Et pourquoi pas ? Pourtant, le film de Joachim Trier s'inspire,
lui, de tout autre chose. D'un ouvrage écrit et publié en 1931. Le
roman Le
Feu Follet
dont l'auteur est l'écrivain Pierre Drieu la Rochelle.
Le
film évoque les dernières heures d'Anders, jeune toxicomane dont la
cure de désintoxication va bientôt prendre fin. Pour s'encourager à
reprendre sa vie en main, Anders quitte un moment l'unité de soin
chargée de veiller sur ceux qui comme lui ont plongé pour se rendre
à un rendez-vous d'embauche. Entre-temps, il part retrouver
d'anciens amis. Si tout se déroule de façon relativement normale,
l'existence bien rangée de ceux qui ont traversé les mêmes galères
que lui fiche un coup au moral d'Anders. N'étant pas à sa place, il
repart sur le chemin de l'entretient d'embauche. Mais là aussi, tout
va mal. Alors que tout se déroule parfaitement, un incident innocent
vient rappeler au jeune homme qu'il est un peu différent des autres.

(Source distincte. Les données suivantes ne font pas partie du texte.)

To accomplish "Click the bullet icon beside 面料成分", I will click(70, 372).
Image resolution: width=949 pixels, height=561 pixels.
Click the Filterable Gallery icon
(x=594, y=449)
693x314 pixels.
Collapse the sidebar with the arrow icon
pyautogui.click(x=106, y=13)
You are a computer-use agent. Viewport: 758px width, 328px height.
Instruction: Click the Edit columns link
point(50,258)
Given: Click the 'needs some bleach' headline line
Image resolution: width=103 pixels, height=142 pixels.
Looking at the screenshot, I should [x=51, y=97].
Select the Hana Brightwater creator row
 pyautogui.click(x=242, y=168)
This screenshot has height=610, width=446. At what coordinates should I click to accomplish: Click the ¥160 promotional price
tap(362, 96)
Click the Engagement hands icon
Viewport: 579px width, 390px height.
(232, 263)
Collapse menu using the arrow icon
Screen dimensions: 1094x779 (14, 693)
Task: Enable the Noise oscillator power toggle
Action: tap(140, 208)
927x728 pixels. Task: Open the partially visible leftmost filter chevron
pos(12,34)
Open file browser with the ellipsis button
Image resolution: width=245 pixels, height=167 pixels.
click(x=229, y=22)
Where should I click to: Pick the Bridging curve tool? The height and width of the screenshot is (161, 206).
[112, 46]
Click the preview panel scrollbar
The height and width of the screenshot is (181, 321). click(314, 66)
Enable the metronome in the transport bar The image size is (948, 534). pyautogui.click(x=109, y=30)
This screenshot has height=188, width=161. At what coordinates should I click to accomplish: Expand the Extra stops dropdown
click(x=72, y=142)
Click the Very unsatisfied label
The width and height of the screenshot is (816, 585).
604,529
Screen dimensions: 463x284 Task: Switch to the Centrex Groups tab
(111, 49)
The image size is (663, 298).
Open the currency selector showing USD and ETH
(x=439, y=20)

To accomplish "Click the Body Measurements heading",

Anders abandonne l'idée de se faire embaucher malgré l'avis
favorable de l'employeur et préfère renouer avec d'anciennes
connaissances. Entre-temps, il est parti se procurer une dose
d'héroïne. Au téléphone, son ancienne petite amie lui fait
comprendre que de le revoir ne l’intéresse pas et son entourage
lui rappelle sans cesse son statut de toxicomane. Après une nuit de
folie en compagnie d'un vieil ami et d'une jeune femme dont il vient
de faire la connaissance, Anders retourne chez lui, se met au piano,
puis replonge. L'une de ses mains se saisit de l'héroïne. L'autre
retire sa ceinture de son pantalon. Anders a perdu cette force qui le
maintenait jusque là en vie...
Oslo,
31 Août est
de ces films qui font le bonheur des cinéphiles tout en laissant un
sentiment de malaise à l'individu. Au regard du parcours du tueur de
masse Anders Behring Breivik, on préfère imaginer le héros du
long-métrage de Joachim Trier n'avoir aucun rapport tant l'histoire
qui nous est contée est belle et déchirante tout à la fois. Un
instantané qui éclate en mille morceaux. Un film sans fard, plus
proche de Elephant
de Gus Van Sant que de l'un de ces films se complaisant dans un
sentiment de malaise permanent. On se prend aisément à espérer
qu'Anders va s'en sortir même si le mince fil qui le retient à la
vie semble bien fragile. L'acteur Anders Danielsen Lie est
bouleversant d'humilité et de justesse. Dur sans être jamais
voyeuriste, de la déchéance naît l'espoir et de ce dernier, la
désillusion. La rédemption mène parfois à des conclusions
tragiques. C'est ce que semble vouloir évoquer Oslo,
31 Août.
Une œuvre belle, sensible, émouvante, et sombre. Un joyau noir,
contraire aux clichés d'une capitale merveilleusement filmée. A
voir...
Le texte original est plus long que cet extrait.